(Data for locating words and elements)

--- start ---

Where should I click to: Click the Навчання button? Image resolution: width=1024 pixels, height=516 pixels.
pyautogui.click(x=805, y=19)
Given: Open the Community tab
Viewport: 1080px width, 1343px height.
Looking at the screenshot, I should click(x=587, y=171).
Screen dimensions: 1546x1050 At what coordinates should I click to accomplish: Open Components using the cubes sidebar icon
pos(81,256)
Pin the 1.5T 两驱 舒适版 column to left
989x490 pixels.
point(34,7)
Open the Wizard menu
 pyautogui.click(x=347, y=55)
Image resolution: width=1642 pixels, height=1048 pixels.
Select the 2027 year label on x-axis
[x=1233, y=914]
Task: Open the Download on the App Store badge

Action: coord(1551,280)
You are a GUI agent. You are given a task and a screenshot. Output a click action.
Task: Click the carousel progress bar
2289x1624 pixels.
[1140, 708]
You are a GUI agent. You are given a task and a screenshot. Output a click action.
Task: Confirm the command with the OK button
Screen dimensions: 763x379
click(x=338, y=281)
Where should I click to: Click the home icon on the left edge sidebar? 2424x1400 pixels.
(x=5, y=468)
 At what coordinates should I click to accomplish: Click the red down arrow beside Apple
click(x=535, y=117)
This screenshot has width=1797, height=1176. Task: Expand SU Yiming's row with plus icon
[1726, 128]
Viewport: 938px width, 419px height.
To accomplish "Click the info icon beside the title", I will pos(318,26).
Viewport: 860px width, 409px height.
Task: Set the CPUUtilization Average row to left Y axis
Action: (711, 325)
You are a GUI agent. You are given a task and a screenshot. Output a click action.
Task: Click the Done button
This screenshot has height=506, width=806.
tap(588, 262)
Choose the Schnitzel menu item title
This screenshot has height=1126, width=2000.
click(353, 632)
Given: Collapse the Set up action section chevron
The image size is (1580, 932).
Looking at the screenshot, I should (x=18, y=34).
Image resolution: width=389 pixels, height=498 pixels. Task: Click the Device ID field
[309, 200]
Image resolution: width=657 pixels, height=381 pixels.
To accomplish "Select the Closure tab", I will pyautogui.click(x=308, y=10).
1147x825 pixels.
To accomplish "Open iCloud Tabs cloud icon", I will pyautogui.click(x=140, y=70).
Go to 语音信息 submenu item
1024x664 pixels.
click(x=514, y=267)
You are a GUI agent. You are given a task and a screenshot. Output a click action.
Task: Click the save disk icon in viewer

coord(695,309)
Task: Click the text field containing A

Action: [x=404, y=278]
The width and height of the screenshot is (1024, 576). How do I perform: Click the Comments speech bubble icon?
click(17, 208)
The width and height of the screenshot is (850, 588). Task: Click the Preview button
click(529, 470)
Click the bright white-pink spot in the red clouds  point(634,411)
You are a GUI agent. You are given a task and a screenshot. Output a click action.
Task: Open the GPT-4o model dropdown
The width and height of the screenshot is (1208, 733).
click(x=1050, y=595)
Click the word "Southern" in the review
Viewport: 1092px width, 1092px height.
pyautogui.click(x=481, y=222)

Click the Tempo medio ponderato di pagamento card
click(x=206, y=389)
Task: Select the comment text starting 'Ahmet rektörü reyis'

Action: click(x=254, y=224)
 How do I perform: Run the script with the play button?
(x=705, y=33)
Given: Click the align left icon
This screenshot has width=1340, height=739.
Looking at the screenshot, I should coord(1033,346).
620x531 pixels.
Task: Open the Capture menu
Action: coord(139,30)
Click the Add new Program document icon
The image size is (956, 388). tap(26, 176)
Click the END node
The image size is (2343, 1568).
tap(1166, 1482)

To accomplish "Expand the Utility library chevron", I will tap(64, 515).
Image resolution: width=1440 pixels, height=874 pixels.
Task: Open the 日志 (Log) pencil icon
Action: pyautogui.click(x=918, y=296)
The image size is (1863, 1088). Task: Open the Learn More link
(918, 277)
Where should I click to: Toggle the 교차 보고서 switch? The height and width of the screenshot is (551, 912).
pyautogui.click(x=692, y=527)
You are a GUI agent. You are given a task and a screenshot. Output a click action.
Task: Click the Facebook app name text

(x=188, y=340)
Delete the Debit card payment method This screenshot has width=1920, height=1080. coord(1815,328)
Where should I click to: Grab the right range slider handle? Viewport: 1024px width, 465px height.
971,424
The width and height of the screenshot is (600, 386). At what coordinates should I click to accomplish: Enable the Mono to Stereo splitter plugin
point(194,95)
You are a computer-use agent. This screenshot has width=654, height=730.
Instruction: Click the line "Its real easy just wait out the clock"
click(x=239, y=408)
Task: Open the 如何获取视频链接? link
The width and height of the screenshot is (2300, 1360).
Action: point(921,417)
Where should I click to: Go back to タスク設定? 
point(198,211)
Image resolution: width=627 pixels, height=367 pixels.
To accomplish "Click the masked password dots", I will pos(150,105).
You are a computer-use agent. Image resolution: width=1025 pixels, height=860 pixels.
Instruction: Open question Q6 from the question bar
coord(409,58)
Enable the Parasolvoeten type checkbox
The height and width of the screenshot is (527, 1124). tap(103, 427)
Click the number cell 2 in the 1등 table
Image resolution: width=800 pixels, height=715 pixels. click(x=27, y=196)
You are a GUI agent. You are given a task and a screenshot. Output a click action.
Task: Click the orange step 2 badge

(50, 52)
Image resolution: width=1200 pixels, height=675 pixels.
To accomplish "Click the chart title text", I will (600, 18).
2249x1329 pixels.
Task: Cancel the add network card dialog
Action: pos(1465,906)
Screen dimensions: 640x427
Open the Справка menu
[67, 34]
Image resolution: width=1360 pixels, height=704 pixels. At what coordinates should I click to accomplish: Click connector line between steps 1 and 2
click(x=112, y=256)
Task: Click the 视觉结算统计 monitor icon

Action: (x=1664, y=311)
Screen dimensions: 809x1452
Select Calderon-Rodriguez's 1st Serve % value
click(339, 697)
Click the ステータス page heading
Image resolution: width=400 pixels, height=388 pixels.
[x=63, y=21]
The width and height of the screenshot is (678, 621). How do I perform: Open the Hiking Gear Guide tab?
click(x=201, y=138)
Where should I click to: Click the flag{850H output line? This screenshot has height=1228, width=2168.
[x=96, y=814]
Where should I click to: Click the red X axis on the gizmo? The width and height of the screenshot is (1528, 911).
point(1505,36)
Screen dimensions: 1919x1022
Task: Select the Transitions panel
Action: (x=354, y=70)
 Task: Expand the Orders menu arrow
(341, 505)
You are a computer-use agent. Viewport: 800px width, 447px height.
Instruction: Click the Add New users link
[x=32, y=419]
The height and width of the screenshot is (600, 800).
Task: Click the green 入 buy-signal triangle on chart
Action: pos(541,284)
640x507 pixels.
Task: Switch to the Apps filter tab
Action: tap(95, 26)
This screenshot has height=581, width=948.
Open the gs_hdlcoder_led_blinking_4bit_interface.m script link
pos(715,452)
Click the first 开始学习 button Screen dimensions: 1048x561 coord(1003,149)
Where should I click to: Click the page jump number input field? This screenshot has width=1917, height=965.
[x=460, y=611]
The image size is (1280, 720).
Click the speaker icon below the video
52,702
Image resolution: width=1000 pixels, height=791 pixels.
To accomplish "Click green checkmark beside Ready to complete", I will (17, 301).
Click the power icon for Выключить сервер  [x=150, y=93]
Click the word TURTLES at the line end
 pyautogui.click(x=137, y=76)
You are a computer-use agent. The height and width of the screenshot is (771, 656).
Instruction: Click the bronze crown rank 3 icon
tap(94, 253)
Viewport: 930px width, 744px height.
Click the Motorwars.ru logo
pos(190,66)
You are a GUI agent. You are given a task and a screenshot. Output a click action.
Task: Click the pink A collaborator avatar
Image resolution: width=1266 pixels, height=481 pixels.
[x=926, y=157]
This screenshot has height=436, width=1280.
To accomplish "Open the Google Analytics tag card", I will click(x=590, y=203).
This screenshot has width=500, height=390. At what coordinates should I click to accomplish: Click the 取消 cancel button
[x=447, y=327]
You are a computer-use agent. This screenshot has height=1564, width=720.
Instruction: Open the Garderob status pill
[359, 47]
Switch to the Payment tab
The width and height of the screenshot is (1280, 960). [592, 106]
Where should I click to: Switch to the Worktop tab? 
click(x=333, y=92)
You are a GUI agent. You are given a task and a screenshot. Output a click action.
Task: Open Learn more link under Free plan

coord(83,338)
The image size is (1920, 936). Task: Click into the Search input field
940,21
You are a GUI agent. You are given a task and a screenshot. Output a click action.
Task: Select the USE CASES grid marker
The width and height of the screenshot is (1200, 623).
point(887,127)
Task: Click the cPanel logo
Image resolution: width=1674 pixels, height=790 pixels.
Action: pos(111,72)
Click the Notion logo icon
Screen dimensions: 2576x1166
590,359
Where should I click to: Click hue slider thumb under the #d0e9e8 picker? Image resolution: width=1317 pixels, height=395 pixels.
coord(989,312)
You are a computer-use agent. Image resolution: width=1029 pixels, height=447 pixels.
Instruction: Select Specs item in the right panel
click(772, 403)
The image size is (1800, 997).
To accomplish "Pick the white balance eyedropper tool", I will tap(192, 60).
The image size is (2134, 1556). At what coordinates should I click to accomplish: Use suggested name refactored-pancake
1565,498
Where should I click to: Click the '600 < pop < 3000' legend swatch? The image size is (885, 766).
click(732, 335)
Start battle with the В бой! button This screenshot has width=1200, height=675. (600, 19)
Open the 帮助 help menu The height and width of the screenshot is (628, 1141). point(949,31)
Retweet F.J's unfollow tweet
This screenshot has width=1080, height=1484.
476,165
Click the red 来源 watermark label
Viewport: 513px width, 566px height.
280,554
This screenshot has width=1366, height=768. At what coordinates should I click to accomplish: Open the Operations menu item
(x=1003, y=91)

--- end ---

◆ OBJECTIVE:
Gather every line in the data above that contains the string "chevron", matching case exactly.

◆ OUTPUT BELOW:
Given: Collapse the Set up action section chevron
To accomplish "Expand the Utility library chevron", I will tap(64, 515).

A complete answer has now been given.